Breaking the Code given a taut staging at the Eureka. [rating:4]

The genius of Alan Turing became common knowledge with the release of the 2014 movie The Imitation Game that garnered many awards including Academy Award nominations for best picture and best actor for Benedict Cumberbatch. It was based on the biography Alan Turing: The Enigma by Andrew Hodges that had been previously adapted for the stage as Breaking the Code by Hugh Whitmore in the 1980s with Derek Jacobi playing Turing in London, on Broadway and television.

Since its initial production the play has been revised and the staging by Theatre Rhinoceros at the intimate Eureka theatre is a compact, engrossing two hours and ten minutes including the intermission. Much of that credit is earned by director John Fisher who also plays the lead role as Alan Turing. It is a multi-scene non-linear construction that has a simplistic but derivative set allowing the movement of sparse furniture by the actors in full view of the audience to signify the scene and time shift. Occasionally this is a disadvantage since the time frames of individual scenes are not clearly defined.

 This staging is re-run of Rhino’s critically acclaimed initial 4 week run in March of this year with significant changes in actors thus challenging comparisons of each. John Fisher dominates the play as the insecure, stuttering nail-biting protagonist Alan Turing who challenged the mores of the time while making a significant contribution to ending World War II and the development of the modern day computer. It was his orientation as a homosexual and his truthfulness about his sexual dalliances that eventually were his undoing.

The play introduces the major characters that define and reflect Turing’s personality. These include his clueless mother Sara ( Celia Maurice), his public school intellectual partner and lover Christopher Morcom (Heren Patel), his female working partner and potential wife Pat Green (Gloria McDonald), his understanding co-worker/confidant Dillwyn Knox (Val Hendrickson) and a young hustler Ron Miller (Frank Wang). A detective Mike Ross (Patrick Ross) became the initial nail in Turing’s coffin.

The work that Turing was doing was highly confidential and his actions were minutely scrutinized thus his proclivity for the company of young boys was known but due to the need for his genius were tolerated during the war. After the war while working as a lecturer in what was to become computer science, a robbery at his home led to police intervention by Detective Ross and Turing being honest about his engaging in what at that time was called “gross indecency” was sentenced to either prison or submitting to chemical castration. He sought the later and in 1954 committed suicide.
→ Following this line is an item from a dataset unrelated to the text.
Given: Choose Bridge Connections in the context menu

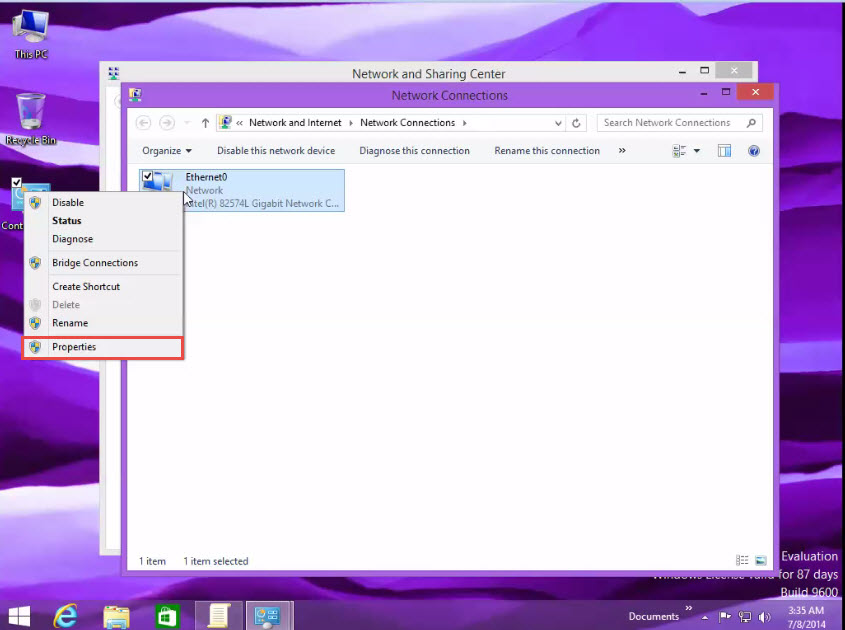Looking at the screenshot, I should 95,262.
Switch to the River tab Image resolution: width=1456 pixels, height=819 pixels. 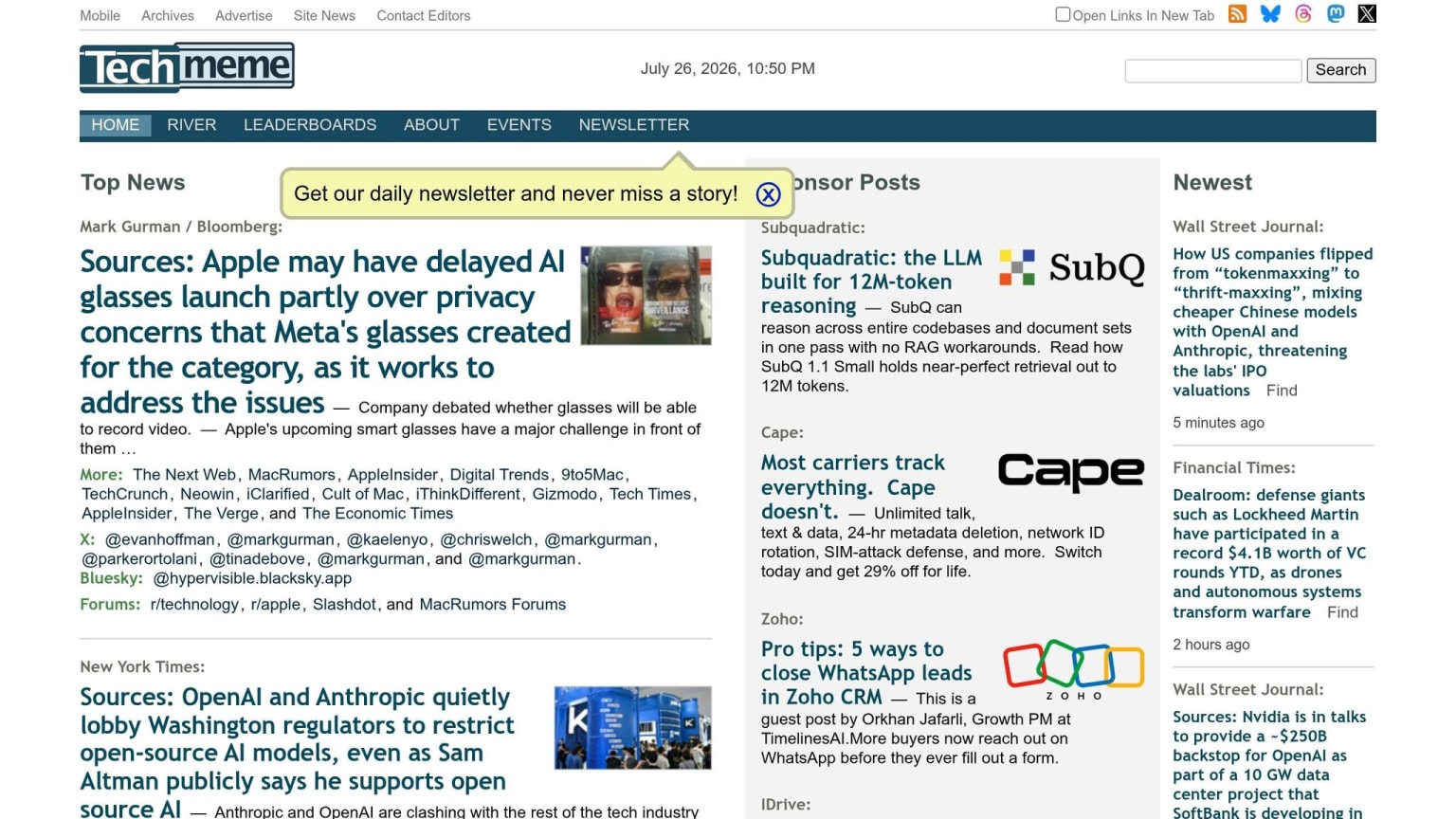(191, 125)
Fisher’s performance as Turing is a tour de force as he shifts from adulthood to public school student, from insecurity with Pat to defiance of co-worker Dillwyn and then confusion in his love for the young hustler Ron. Patrick Ross gives a touch of empathy to his interrogation of Turing while being perplexed by Turing’s honesty in confessing to his relationship with Ron.  Val Henrickson is a true professional with beautiful underplaying of the elder Dillwyn Knox and Heren Patel’s shift from school boy to Greek rent boy is laudable. Celia Maurice and Gloria McDonald perform admirably in this male dominated milieu.
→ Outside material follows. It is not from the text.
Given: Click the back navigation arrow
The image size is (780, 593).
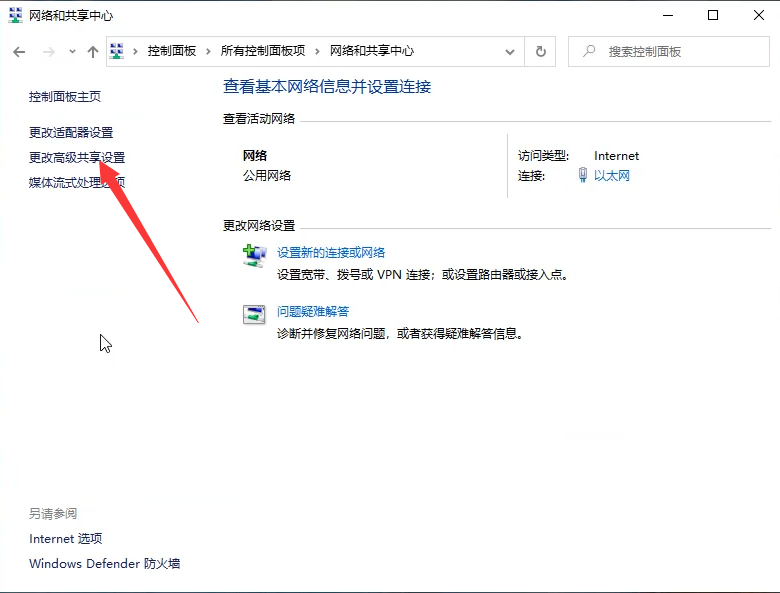Looking at the screenshot, I should click(x=18, y=51).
The major gut wrenching theme is the unvarnished inhumanity of anti-homosexual laws that were in effect as late as the 1960s in Great Britain that lead to an early death of a man whose work saved thousands of lives. In 2009 he posthumously received an official public apology and in 2013 a pardon from Queen Elizabeth.

CAST: Kevin Copps (John Smith); John Fisher (Alan Turing); Val Hendrixson (Dillwyn Knox); Celia Maurice (Sara Turing; Gloria McDonald (Pat Green); Heren Patel (Christopher Morcom/Nikos); Patrick Ross (Mick Ross); Frank Wang (Ron Miller).

Technical credits: Lighting & Scenic Design: Jon Wai-keung Lowe; Costumes:
Lara Rempel; Sound Design: Colin Johnson/Anthony Jue; Photos by David Wilson.
Directed by John Fisher.

Recommendation: A should see. (Be advised it is open seating).

Kedar K. Adour, MD

Courtesy of www.theatreworldinternetmagazine.com.